1 - I did literally that two days ago with scp, cause I've had 200 GB to transfer and 40 GB free space on my pendrive

[–] okwhateverdude@lemmy.world 11 points 4 days ago (1 children)

4 - I bet there’s some a setting for that in some Linux DE

XFCE's WM (xfwm4) settings. And yes, I keep it unchecked.

[–] raspberriesareyummy@lemmy.world 3 points 4 days ago (1 children)

I'll check again but it didn't work as I wanted to last time. What I want: give focus to new processes started by the user, but once the user manually switches windows, do not pop that app into the foreground when it is done launching. Also: not stealing focus was useless when the unfocused window would pop up over the one I was currently using.

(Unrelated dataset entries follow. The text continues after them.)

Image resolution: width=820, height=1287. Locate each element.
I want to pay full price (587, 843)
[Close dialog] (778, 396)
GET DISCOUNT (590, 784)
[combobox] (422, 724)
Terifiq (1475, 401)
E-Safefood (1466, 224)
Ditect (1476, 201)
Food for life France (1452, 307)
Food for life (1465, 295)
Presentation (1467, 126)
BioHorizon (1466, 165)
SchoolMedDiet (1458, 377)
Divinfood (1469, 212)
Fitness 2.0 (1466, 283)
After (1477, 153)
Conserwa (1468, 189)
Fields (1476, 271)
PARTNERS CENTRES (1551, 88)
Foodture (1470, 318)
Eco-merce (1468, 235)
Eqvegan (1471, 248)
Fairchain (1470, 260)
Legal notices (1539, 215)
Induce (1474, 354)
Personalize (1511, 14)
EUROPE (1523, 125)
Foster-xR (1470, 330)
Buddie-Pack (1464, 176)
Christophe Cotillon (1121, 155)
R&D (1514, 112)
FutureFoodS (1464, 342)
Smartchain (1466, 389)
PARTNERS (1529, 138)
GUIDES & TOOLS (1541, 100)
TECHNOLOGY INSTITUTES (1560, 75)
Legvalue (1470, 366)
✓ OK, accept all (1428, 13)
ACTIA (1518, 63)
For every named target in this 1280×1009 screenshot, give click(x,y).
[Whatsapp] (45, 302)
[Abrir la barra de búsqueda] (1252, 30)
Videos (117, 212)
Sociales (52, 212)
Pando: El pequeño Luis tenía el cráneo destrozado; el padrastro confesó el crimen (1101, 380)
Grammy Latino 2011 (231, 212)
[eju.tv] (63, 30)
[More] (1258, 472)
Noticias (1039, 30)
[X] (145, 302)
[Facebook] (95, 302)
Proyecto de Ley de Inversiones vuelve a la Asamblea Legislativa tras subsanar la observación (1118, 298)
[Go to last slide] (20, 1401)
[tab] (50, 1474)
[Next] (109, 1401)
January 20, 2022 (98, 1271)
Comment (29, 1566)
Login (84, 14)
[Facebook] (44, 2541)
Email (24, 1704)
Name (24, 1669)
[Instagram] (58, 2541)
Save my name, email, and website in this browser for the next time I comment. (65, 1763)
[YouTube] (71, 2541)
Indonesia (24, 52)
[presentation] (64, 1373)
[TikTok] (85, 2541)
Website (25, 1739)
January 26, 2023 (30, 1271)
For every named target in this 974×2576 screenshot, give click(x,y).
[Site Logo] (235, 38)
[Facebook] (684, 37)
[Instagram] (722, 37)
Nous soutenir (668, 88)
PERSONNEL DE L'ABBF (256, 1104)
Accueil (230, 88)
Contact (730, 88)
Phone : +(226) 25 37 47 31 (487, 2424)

[–] SwingingTheLamp@midwest.social 2 points 3 days ago (1 children)

NeXTSTEP worked exactly this way, and it was glorious. Its window manager simply had the concept of "no current focus." Programs could not steal focus, they could only gain focus either by explicit user action, or grabbing it when nothing else was focused. When you started an application, there would be no focus while it loaded. If you waited, the new application would grab focus. If you moved on to a different window, the new application would pop up in the background. New windows, dialog boxes, and notification-type events would put an indicator on the application's icon in the dock.

[–] raspberriesareyummy@lemmy.world 1 points 3 days ago (1 children)

That does indeed sound glorious. I am afraid to look it up because you spoke of it in past tense :(

[–] SwingingTheLamp@midwest.social 1 points 2 days ago (1 children)

It's... still around, in a way. Apple bought NeXT Computer, and it provided the BSD Unix base for MacOS X, as well as all of those classes with the 'NS' prefix. Of course, Apple pasted on a totally new UI. 🙁

Oh, so it was an OS, not a software package, and not open source :/ anyways, the characteristics you describe should(!) be easy enough to implement by any given window manager... Here's hoping...

[–] qaz@lemmy.world 9 points 4 days ago (1 children)

KDE has "Window Rules" and I think it has an option for that

[–] bjoern_tantau@swg-empire.de 3 points 4 days ago

Window rules rule!

[–] UnityDevice@lemmy.zip 1 points 4 days ago

Gnome 3 implemented 4 as a core feature and got so much flack from users for it. So they made it trigger less and less until they effectively removed it. I still see it happen, but very rarely.